Items from a dataset
○ ○ ○ ○

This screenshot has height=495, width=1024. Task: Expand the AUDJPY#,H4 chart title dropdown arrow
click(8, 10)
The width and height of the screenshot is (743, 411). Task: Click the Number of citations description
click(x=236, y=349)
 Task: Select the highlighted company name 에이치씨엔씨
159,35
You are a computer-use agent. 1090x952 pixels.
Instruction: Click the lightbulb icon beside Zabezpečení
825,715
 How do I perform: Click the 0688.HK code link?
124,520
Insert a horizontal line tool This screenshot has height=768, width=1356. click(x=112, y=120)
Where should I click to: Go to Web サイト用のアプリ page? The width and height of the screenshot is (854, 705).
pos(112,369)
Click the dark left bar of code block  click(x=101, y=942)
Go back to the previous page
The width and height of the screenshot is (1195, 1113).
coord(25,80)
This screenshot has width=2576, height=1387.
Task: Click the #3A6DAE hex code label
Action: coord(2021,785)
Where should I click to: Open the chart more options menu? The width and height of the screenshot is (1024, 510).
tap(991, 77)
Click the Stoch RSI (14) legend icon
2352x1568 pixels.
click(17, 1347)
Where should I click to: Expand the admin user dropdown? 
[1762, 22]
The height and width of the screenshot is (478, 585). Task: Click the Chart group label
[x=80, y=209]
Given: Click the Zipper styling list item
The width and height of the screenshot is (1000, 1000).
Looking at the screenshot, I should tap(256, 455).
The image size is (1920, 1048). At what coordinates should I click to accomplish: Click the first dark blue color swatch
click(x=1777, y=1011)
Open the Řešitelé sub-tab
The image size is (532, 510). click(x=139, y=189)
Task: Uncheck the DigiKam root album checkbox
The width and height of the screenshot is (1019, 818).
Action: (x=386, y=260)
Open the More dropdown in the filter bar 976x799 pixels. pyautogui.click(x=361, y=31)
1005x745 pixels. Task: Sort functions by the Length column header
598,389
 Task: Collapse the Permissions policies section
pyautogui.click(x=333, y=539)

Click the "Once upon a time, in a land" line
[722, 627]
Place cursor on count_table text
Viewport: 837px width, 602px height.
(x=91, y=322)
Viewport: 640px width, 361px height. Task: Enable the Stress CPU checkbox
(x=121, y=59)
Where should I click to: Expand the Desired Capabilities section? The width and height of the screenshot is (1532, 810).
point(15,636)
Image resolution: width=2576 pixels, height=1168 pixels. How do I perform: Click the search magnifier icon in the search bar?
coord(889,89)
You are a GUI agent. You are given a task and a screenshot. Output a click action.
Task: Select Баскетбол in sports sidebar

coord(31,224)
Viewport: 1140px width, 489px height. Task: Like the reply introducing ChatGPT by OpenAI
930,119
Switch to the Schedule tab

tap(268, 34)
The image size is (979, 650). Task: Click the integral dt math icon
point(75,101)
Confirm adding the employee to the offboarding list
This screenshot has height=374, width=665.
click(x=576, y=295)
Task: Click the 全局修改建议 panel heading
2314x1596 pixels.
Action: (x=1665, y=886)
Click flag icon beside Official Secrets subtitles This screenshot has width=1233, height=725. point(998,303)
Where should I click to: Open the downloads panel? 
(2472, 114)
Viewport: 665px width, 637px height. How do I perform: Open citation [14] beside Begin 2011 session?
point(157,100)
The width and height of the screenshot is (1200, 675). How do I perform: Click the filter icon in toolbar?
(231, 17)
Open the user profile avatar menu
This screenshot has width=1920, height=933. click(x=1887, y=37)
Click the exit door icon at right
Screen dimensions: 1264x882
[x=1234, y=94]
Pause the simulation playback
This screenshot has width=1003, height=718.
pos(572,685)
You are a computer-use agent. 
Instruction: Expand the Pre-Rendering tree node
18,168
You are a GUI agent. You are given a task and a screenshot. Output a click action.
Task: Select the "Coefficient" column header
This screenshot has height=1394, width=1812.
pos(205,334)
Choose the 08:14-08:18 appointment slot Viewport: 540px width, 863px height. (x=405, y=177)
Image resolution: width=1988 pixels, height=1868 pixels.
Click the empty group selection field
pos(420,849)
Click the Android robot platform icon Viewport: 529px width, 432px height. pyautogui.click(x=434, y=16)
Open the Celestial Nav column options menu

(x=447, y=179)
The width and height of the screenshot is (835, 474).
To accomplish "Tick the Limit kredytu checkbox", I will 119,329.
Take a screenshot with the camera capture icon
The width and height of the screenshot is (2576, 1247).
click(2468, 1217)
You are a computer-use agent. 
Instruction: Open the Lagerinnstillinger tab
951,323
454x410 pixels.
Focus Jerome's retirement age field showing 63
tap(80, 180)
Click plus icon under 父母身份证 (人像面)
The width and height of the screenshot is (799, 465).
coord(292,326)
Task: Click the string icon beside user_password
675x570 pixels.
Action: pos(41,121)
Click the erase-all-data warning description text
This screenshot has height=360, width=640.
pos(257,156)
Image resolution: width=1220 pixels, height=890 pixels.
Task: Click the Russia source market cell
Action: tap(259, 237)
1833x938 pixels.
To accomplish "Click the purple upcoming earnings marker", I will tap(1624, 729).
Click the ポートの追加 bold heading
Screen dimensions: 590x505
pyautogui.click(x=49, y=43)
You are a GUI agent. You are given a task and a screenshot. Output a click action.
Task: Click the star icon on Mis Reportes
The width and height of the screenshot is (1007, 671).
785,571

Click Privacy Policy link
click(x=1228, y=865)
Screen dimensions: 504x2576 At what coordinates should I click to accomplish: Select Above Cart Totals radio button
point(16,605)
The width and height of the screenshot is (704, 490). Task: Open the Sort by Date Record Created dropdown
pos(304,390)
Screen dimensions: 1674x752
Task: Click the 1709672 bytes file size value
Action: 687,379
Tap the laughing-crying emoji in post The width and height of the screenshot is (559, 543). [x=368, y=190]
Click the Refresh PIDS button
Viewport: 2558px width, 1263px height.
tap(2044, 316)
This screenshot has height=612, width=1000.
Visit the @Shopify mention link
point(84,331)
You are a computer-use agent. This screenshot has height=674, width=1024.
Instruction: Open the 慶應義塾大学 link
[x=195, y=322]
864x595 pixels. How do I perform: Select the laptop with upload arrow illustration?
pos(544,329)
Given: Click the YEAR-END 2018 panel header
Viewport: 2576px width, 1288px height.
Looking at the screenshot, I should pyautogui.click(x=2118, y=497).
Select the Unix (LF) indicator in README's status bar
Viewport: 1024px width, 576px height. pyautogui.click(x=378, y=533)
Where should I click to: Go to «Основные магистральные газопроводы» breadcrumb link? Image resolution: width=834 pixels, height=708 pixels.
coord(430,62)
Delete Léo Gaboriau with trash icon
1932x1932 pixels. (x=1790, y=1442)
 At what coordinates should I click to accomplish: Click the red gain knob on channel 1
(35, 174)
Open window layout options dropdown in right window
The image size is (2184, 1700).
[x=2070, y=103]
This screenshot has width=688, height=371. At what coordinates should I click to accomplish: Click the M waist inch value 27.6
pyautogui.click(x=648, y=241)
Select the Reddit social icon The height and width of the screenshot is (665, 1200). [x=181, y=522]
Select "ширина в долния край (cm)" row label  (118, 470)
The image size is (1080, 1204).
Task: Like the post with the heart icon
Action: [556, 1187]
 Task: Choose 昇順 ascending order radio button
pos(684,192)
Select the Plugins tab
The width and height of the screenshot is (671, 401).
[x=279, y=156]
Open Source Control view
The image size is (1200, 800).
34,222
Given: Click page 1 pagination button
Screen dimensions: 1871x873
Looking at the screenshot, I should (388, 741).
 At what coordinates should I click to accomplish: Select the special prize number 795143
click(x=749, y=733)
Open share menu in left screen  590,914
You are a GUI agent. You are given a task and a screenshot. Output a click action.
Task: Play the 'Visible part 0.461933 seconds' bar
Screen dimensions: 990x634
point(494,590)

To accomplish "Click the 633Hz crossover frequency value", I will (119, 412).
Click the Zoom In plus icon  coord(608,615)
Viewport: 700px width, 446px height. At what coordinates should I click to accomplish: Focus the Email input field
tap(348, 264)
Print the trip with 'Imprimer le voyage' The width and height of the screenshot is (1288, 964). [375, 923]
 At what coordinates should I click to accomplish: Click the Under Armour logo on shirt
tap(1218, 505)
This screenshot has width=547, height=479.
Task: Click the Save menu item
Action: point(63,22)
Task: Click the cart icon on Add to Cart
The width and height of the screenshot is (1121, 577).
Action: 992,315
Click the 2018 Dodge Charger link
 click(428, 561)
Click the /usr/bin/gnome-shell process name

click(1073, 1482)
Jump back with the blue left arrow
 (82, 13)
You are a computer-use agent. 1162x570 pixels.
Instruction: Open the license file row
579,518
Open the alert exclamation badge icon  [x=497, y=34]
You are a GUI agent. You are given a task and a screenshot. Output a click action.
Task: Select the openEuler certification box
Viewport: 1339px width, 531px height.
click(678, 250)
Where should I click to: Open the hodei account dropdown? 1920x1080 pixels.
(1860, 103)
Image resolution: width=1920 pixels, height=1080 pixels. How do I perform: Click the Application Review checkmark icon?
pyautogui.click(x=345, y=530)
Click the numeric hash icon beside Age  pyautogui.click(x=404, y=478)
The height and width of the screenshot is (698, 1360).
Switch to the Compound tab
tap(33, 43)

○ ○ ○ ○

Please reproduce the lines between the one containing "Tap the laughing-crying" and the one containing "[x=195, y=322]", inclusive.

Tap the laughing-crying emoji in post The width and height of the screenshot is (559, 543). [x=368, y=190]
Click the Refresh PIDS button
Viewport: 2558px width, 1263px height.
tap(2044, 316)
This screenshot has height=612, width=1000.
Visit the @Shopify mention link
point(84,331)
You are a computer-use agent. This screenshot has height=674, width=1024.
Instruction: Open the 慶應義塾大学 link
[x=195, y=322]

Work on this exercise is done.